--- LISTED ENTRIES Enclosed Below ---
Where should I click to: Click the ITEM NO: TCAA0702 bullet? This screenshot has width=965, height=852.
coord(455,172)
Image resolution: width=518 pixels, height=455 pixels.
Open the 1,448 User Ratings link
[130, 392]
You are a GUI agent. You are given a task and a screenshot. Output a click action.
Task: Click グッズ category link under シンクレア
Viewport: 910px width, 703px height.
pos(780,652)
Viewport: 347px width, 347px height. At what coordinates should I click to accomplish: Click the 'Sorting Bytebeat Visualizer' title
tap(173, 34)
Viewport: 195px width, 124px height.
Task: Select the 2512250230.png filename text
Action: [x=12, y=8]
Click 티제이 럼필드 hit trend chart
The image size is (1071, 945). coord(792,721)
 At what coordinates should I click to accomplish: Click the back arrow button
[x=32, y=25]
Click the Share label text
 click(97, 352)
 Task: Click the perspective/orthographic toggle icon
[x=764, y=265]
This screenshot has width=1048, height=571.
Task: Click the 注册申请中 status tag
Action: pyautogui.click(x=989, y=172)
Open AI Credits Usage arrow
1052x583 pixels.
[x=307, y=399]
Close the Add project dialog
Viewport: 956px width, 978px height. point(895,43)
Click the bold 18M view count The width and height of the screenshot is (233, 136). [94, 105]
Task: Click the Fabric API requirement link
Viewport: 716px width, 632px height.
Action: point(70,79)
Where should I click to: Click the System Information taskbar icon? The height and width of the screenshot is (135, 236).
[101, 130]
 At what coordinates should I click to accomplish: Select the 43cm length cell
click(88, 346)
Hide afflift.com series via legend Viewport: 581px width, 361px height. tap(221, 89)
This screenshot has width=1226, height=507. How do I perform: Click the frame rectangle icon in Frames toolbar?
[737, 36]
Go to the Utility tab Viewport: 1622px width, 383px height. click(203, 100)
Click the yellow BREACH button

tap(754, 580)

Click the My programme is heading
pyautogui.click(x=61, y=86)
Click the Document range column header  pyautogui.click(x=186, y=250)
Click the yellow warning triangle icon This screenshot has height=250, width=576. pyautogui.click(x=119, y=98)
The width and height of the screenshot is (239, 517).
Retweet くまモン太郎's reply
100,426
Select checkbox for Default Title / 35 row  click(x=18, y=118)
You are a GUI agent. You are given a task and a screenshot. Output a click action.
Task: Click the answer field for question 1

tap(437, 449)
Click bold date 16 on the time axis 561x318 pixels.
--- End of Enclosed LISTED ENTRIES ---
Quote the listing in full, please, keeping every line exact.

WRITTEN SOLUTION:
Where should I click to: Click the ITEM NO: TCAA0702 bullet? This screenshot has width=965, height=852.
coord(455,172)
Image resolution: width=518 pixels, height=455 pixels.
Open the 1,448 User Ratings link
[130, 392]
You are a GUI agent. You are given a task and a screenshot. Output a click action.
Task: Click グッズ category link under シンクレア
Viewport: 910px width, 703px height.
pos(780,652)
Viewport: 347px width, 347px height. At what coordinates should I click to accomplish: Click the 'Sorting Bytebeat Visualizer' title
tap(173, 34)
Viewport: 195px width, 124px height.
Task: Select the 2512250230.png filename text
Action: [x=12, y=8]
Click 티제이 럼필드 hit trend chart
The image size is (1071, 945). coord(792,721)
 At what coordinates should I click to accomplish: Click the back arrow button
[x=32, y=25]
Click the Share label text
 click(97, 352)
 Task: Click the perspective/orthographic toggle icon
[x=764, y=265]
This screenshot has width=1048, height=571.
Task: Click the 注册申请中 status tag
Action: pyautogui.click(x=989, y=172)
Open AI Credits Usage arrow
1052x583 pixels.
[x=307, y=399]
Close the Add project dialog
Viewport: 956px width, 978px height. point(895,43)
Click the bold 18M view count The width and height of the screenshot is (233, 136). [94, 105]
Task: Click the Fabric API requirement link
Viewport: 716px width, 632px height.
Action: point(70,79)
Where should I click to: Click the System Information taskbar icon? The height and width of the screenshot is (135, 236).
[101, 130]
 At what coordinates should I click to accomplish: Select the 43cm length cell
click(88, 346)
Hide afflift.com series via legend Viewport: 581px width, 361px height. tap(221, 89)
This screenshot has width=1226, height=507. How do I perform: Click the frame rectangle icon in Frames toolbar?
[737, 36]
Go to the Utility tab Viewport: 1622px width, 383px height. click(203, 100)
Click the yellow BREACH button

tap(754, 580)

Click the My programme is heading
pyautogui.click(x=61, y=86)
Click the Document range column header  pyautogui.click(x=186, y=250)
Click the yellow warning triangle icon This screenshot has height=250, width=576. pyautogui.click(x=119, y=98)
The width and height of the screenshot is (239, 517).
Retweet くまモン太郎's reply
100,426
Select checkbox for Default Title / 35 row  click(x=18, y=118)
You are a GUI agent. You are given a task and a screenshot. Output a click action.
Task: Click the answer field for question 1

tap(437, 449)
Click bold date 16 on the time axis 561x318 pixels.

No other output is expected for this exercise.